Er sieht die ungarische Politik als Angriff auf die Freiheit in Europa: "Wir wollen hier in Budapest weiter machen, wir sind hier aber auf feindlichem Territorium."  In Wien sieht die Rathausspitze den Vorgang genauso politisch: "Wir freuen uns, dass sie kommen", lässt SPÖ-Bürgermeister Michael Ludwig verlauten, während seine Parteifreunde noch darauf hinweisen, dass die rechtspopulistische FPÖ im Gemeinderat "extrem dagegen" sei, zuletzt habe sie das bei der Gemeinderatssitzung vergangene Woche deutlich gemacht.

Bürgermeister Ludwig trifft George Soros (Stadt Wien)

George Soros beim Wiener Bürgermeister Michael Ludwig

Die Rechtsnationalen stellen in der österreichischen Regierung den Vize-Kanzler.
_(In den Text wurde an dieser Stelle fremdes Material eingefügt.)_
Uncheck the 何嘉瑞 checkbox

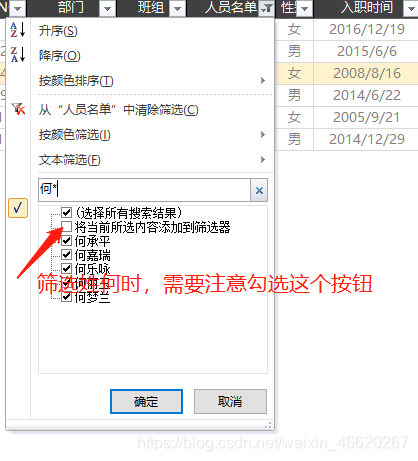point(67,255)
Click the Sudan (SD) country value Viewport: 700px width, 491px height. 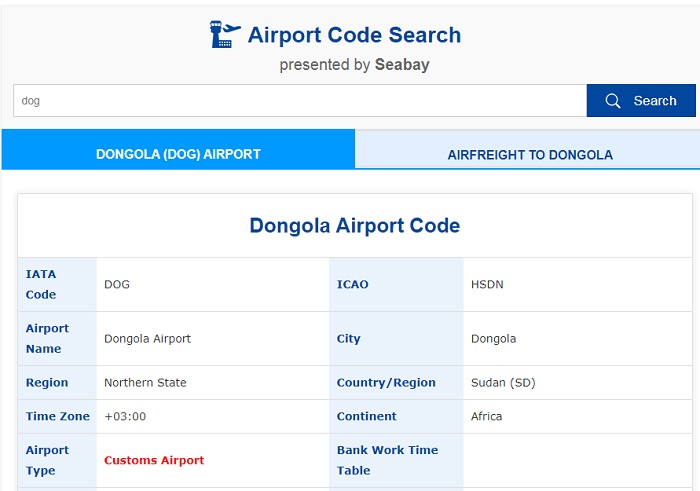tap(503, 383)
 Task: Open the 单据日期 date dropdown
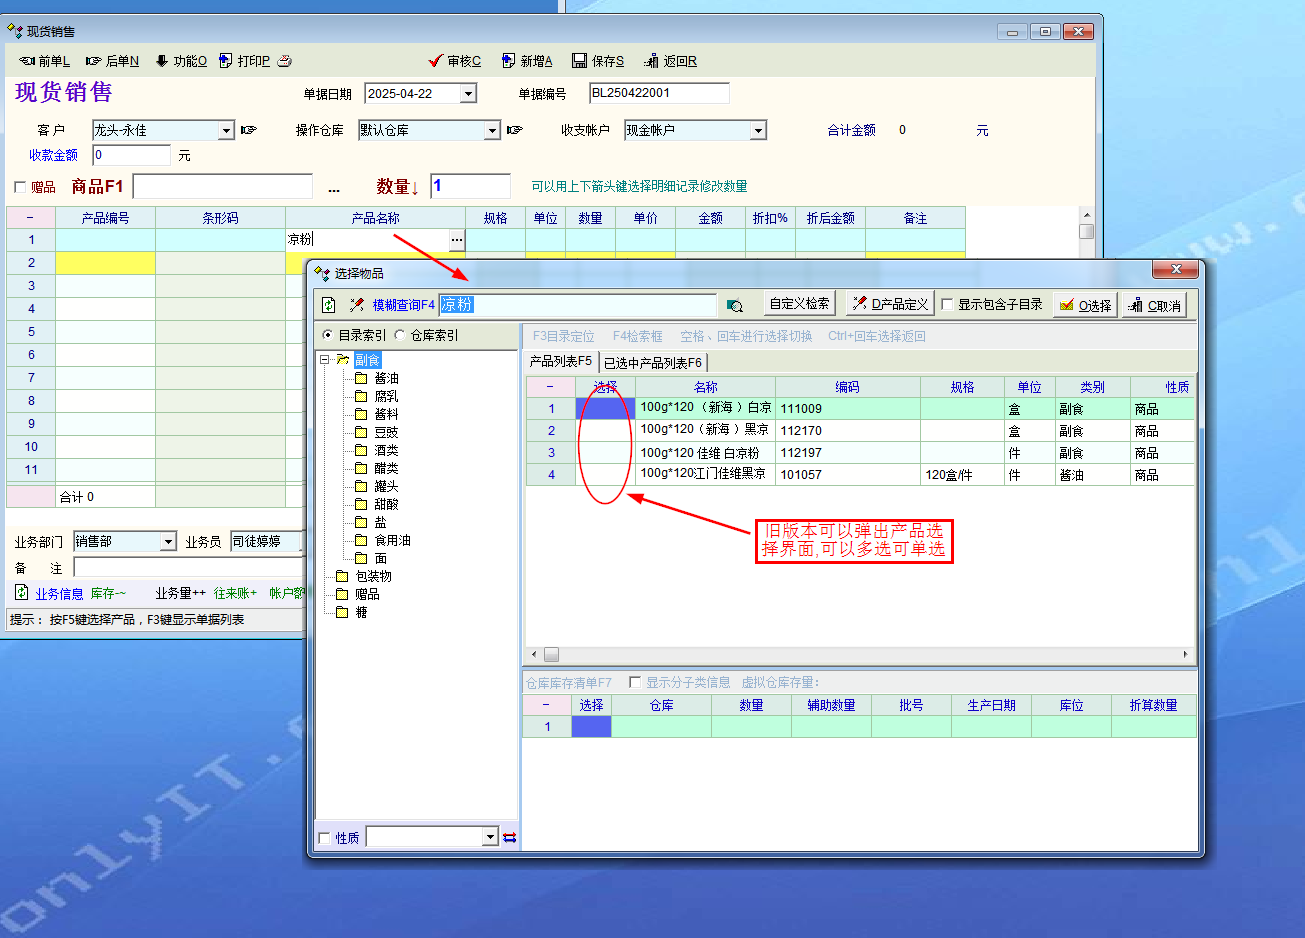(468, 94)
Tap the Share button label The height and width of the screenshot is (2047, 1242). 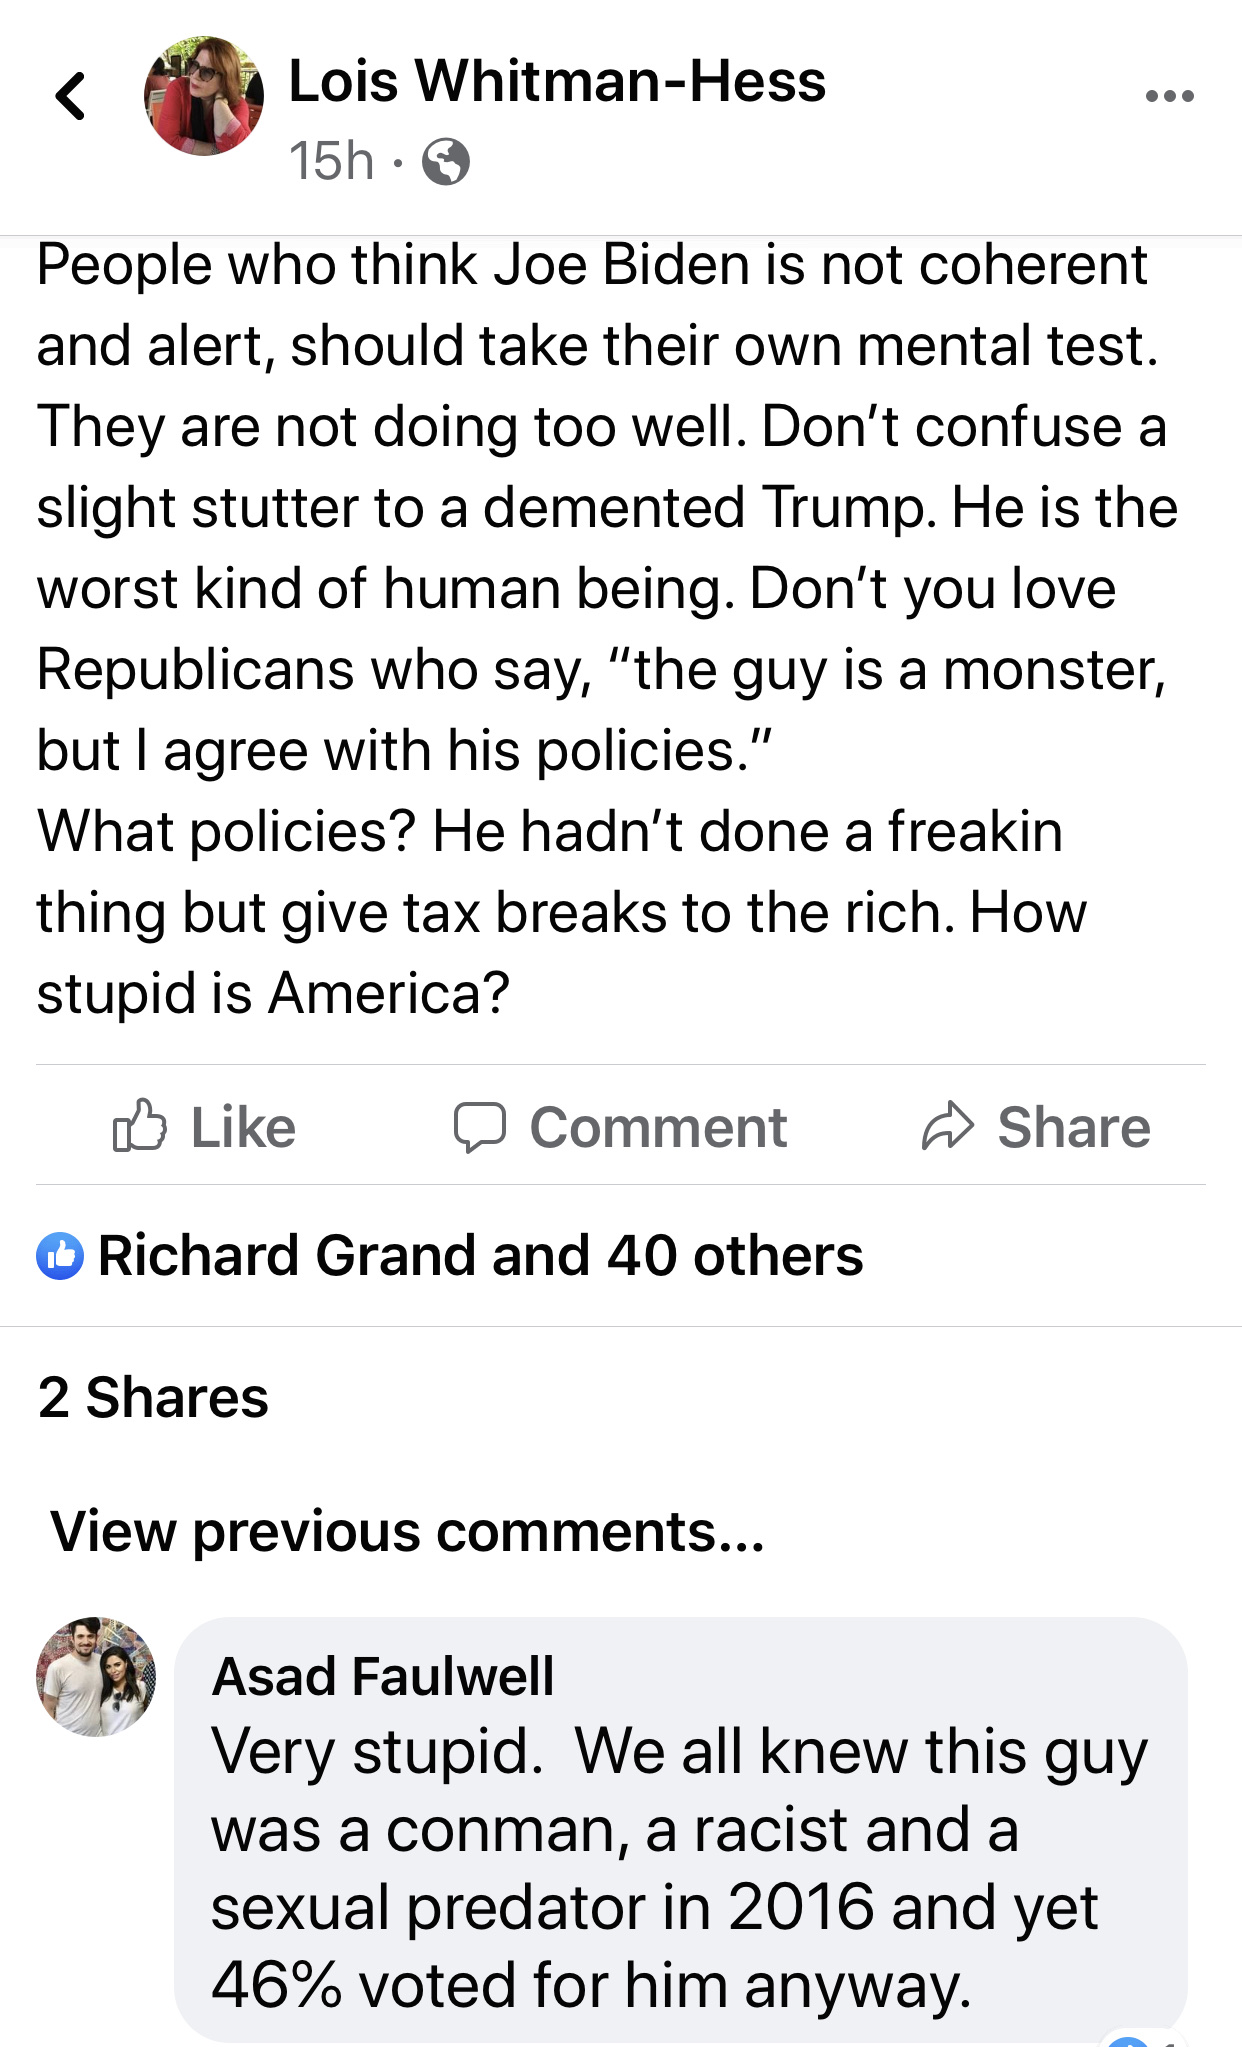[x=1073, y=1127]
Der konservative Regierungschef Sebastian Kurz hatte Universitäts-Gründer George Soros dagegen vor zwei Wochen genauso in Wien empfangen wie der stolze SPÖ-Bürgermeister Michael Ludwig - um über die Ansiedelung der CEU in der österreichischen Hauptstadt zu sprechen. Die sucht selbst nach einem Übergangs-Standort, bis sie 2024 in die Wiener Steinhofgründe einziehen wird - einem ehemaligen Krankenhaus-Areal, wo die CEU 17 Gebäude renovieren und beziehen soll. Die sozialdemokratische Wiener Stadtregierung hat der Universität das Gelände in Erbpacht für 100 Jahre überlassen.